◆ Set of tasks
• a. Reproduce the passage of the fintech funding article that starts at "Ominichannel personalization platform" and ends at "any fintech venture.".
• b. Summarize the fintech funding article in two sentences.
• c. In the fintech funding article, which firm was the sole investor in Certona's raise?

◆ Document section
%%
While it seems as though the unicorn birth rate is declining, investors are still finding fintech enterprises to sink their teeth (and by “teeth” I mean wallets) into, like the five companies below. Our top five fintech raises this week include SaaS companies; e-commerce; crowdfunding for, er, startups; and insurance payouts, starting with a company that could potentially fund them all. The list is below:
While not a fintech company per say, in that it doesn’t actually make any of the toys, FTV Capital recently announced the creation of a $850 million fund specifically for fintech investments, so it could potentially lead to further growth and innovation in this space, which makes it relevant for this list. Among its potential investment areas in fintech, the firm has listed enterprise technology, payment innovation, and transaction processing, to name a few, citing the slow but steady creation of more and more digital services as a reason to invest in the industry. Currently the company has acquired thirteen startups according to Crunchbase, including Vindicia—a consumer subscription billing platform—this past week.
Tax compliance cloud software may just possibly be the least sexy combination of words you can create in fintech, even with the word cloud in there—but a group of five investors did just add almost $100 million to Avalara’s total funding, bringing that amount to about $319 million so it must be doing something right. Cloud-based enterprise software company Avalara, which creates compliance solutions for sales tax that integrate with existing software, raised $96 million in private equity funding, with investors including Battery Venture and Sageview Capital. The new growth will reportedly be used to buy out some existing shareholders, and $50 million of the sum will go towards acquisitions and expansion, as the company continues to build software so less and less people have to worry about tax compliance. Godspeed.
Israel-based crowdfunding firm OurCrowd announced a $72-million Series C raise last week, adding new capital to further the growth of Israeli startups. The Jerusalem-based firm has reportedly helped its users invest more than $300 million in startups, and though”sector-agnostic;” has made fintech investments as well as medical technology, machine learning, and cyber security. As stated by the company’s CEO Jon Medved, the company’s investments are certainly helping “the golden age” of Israel’s tech ecosystem flourish.
Ominichannel personalization platform Certona raised $30 million this past Friday, also in private equity funding, with the sole investor being Primus Capital. The San Diego-based company aims to increase customer engagement on over 500 e-commerce sites, according to Crunchbase, through the personalization of its platform, which leverages big data and predictive analytics to individualize the customer experience through the web site, email, mobile, in store, call center—the list goes on and on. Especially for ecommerce (with the most ready example being the slow-simmering war between Walmart and Amazon), customization across all channels is becoming more and more essential for the success of really any fintech venture.
%%
◆ Dataset entries
%%
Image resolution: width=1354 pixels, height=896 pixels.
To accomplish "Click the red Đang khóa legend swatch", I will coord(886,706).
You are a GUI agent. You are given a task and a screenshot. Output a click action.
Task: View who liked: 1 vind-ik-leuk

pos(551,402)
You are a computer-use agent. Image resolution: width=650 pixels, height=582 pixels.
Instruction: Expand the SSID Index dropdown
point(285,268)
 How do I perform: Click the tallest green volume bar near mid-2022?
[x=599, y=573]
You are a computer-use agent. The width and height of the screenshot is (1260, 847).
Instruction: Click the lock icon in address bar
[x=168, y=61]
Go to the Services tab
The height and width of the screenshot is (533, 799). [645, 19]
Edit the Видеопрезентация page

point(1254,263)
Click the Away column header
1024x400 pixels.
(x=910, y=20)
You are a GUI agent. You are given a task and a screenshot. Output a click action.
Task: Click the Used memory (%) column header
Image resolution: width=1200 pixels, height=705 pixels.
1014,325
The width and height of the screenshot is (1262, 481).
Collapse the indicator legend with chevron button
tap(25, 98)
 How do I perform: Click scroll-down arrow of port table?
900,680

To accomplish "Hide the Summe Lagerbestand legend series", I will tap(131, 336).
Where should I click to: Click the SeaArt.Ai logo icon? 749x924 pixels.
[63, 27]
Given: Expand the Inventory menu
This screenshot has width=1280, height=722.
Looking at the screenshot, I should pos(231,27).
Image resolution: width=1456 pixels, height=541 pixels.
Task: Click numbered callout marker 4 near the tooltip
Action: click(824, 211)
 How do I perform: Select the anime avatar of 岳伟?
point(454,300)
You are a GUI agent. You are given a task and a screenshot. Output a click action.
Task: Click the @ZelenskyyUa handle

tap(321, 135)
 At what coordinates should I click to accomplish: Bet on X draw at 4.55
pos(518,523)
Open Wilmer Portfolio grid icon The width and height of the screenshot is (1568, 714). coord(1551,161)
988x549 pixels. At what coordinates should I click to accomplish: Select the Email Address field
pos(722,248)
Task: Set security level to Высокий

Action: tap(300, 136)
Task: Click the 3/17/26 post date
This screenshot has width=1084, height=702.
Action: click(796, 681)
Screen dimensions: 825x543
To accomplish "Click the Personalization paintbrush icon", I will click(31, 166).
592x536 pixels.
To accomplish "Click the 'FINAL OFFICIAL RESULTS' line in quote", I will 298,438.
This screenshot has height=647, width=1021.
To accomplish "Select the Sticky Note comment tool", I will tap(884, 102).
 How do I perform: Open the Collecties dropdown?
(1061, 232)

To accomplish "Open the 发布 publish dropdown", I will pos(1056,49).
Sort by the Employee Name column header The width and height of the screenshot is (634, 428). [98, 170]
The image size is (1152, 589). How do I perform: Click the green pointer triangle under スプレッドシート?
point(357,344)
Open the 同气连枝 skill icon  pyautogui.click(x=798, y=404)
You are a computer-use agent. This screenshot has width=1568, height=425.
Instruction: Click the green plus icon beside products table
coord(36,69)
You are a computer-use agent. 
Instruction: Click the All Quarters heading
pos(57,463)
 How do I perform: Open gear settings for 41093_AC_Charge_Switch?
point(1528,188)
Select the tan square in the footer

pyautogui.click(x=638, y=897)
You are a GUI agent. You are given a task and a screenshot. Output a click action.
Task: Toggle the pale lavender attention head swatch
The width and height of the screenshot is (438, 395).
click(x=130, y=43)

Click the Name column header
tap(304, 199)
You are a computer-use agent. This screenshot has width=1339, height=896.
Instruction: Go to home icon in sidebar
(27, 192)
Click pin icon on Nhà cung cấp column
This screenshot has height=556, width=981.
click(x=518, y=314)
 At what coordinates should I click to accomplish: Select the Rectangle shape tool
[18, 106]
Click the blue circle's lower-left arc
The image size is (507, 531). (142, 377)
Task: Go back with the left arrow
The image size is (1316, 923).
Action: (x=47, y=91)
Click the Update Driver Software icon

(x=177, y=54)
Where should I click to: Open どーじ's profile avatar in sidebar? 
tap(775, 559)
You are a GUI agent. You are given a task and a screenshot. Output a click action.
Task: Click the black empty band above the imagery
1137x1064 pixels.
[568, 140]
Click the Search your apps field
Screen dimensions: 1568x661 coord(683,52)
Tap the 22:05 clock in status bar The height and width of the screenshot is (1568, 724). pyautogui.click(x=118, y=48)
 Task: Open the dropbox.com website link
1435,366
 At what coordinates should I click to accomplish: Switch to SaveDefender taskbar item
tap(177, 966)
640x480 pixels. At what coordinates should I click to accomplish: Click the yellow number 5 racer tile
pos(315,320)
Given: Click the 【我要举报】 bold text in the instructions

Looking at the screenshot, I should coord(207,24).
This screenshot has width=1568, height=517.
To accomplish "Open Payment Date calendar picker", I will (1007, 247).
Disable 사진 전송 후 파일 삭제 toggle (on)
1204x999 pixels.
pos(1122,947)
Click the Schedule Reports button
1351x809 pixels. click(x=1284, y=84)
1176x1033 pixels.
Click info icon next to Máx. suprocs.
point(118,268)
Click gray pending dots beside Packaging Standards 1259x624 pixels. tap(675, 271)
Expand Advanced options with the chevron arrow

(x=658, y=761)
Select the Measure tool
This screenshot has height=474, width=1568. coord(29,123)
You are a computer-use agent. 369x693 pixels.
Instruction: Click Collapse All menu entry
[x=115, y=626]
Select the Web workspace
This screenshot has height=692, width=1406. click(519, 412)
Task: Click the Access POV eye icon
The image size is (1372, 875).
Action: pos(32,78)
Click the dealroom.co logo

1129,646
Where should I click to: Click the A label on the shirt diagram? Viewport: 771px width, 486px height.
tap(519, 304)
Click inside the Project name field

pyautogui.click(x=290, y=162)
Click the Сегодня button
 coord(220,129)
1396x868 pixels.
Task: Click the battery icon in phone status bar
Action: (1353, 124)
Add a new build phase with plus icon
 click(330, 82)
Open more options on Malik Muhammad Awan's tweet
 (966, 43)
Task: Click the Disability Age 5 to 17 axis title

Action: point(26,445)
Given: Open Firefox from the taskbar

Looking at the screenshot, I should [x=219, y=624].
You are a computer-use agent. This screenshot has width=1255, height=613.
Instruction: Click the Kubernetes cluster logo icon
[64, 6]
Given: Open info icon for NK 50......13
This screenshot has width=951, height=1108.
%%
◆ Per-task answers
• a.
Ominichannel personalization platform Certona raised $30 million this past Friday, also in private equity funding, with the sole investor being Primus Capital. The San Diego-based company aims to increase customer engagement on over 500 e-commerce sites, according to Crunchbase, through the personalization of its platform, which leverages big data and predictive analytics to individualize the customer experience through the web site, email, mobile, in store, call center—the list goes on and on. Especially for ecommerce (with the most ready example being the slow-simmering war between Walmart and Amazon), customization across all channels is becoming more and more essential for the success of really any fintech venture.

• b. The article lists five notable fintech raises of the week, starting with FTV Capital's new $850 million fund for fintech investments. It then covers Avalara's $96 million for tax compliance cloud software, OurCrowd's $72 million Series C for backing Israeli startups, and Certona's $30 million for its omnichannel personalization platform.

• c. Primus Capital